ML in Digital Pathology & Customized Solutions || Nucleai Medical|RSIP Vision
Details
We will have two lectures (approx. 35-40 minutes each) in Hebrew. Light refreshments will be served before the first lecture.
Estimated schedule:
1800 refreshments at our conference hall (1st floor)
1830 First lecture
1920 Second lecture
First lecture:
Lecturer:
Ran Shadmi
Senior Machine Learning, Deep Learning & Computer Vision Algorithms Developer
Nucleai Medical
Title:
Applying AI on digital pathology, challenges & success stories
Abstract:
Pathology is a branch of the medical science that involves the study and diagnosis of disease through the examination of surgically removed tissues. Digital pathology and more specifically Whole-Slide Imaging (WSI) converts entire glass slides into a digital format that can be viewed, managed and analyzed on a computer screen. The field of digital pathology is currently regarded as one of the most promising avenues of diagnostic medicine in order to achieve better diagnosis of cancer and other important diseases. Many technical challenges arise when trying to apply current state-of-the-arts algorithms to digital slides; each slide contains many billions of pixels and represent a highly complex anatomical data. Very few public data-sets exist and storing, accessing and annotating slides proves to be major technical difficulty by itself.

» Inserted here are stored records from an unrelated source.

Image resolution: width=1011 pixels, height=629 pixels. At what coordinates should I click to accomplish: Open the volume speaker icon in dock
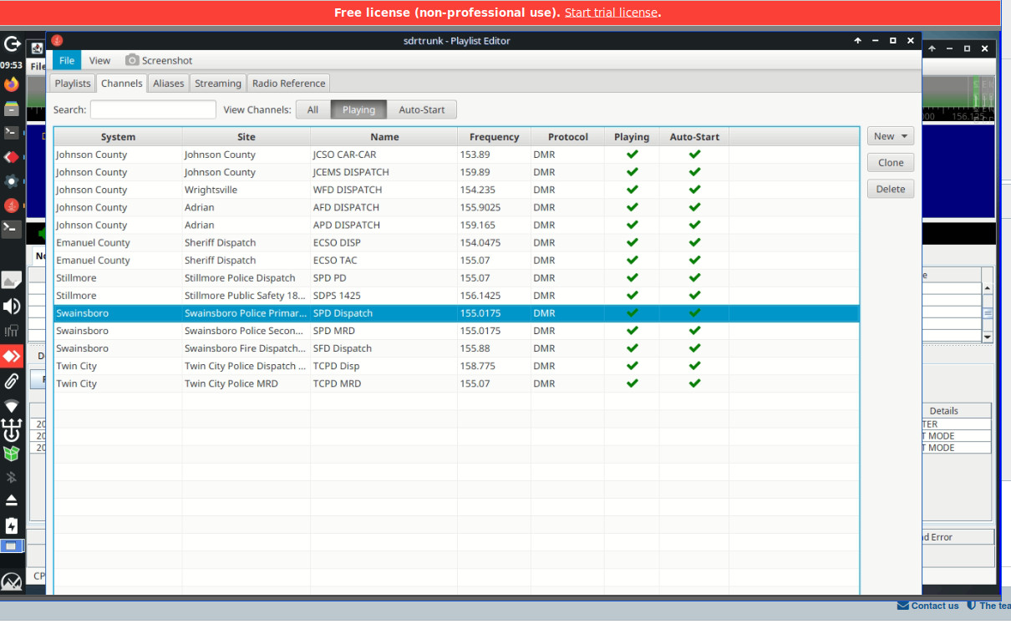pyautogui.click(x=12, y=307)
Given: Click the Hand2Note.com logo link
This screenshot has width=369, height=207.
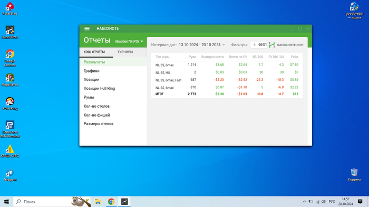Looking at the screenshot, I should click(x=286, y=45).
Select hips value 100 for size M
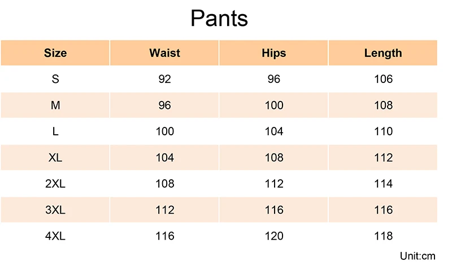This screenshot has height=265, width=452. [274, 105]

I'm going a give a talk describing the challenges and some of our success stories for applying deep-learning / machine-learning / computer-vision algorithms on digital pathology slides. I'll review some of the work done in Nucleai and share some insights, both unique to the filed of digital pathology and some common to many other medical applications.
Bio:
Ran Shadmi is an algorithm developer and software engineer for image processing, computer vision, machine learning and deep learning applications. Ran holds a a biomedical engineering master's degree from Tel Aviv University, specializing in medical image processing. In recent years Ran has focused on applying his technical skills to the development of medical applications. In Zebra Medical, Ran developed the Coronary Calcium Scoring algorithm (FDA approved) as well as automatic detection of abnormalities in chest X-ray images. Ran joined Nucleai in early 2018 as its first employee and initiated the development of the company’s algorithmic infrastructure.
Second lecture:
Lecturer:
Miki Haimovich
VP Business Development
RSIP Vision
Title:
Customized AI solutions for medical applications
Abstract:
Firstly we will review various aspects of ML solutions in the medical field, the trade off between them, as well as the variety of optimization points enabled by customized solutions, then we will review several examples of customized AI solutions developed by RSIP Vision along the years.
Bio:
Miki Haimovich is VP Business Development with RSIP Vision. As such he spends most of his time communicating with customers and prospects, to understand their needs and present RSIP Vision Solutions to these needs. Miki finds the ongoing discussions between customers in the medical field, and computer scientists developing AI solutions for them, to be not only crucial but also fascinating.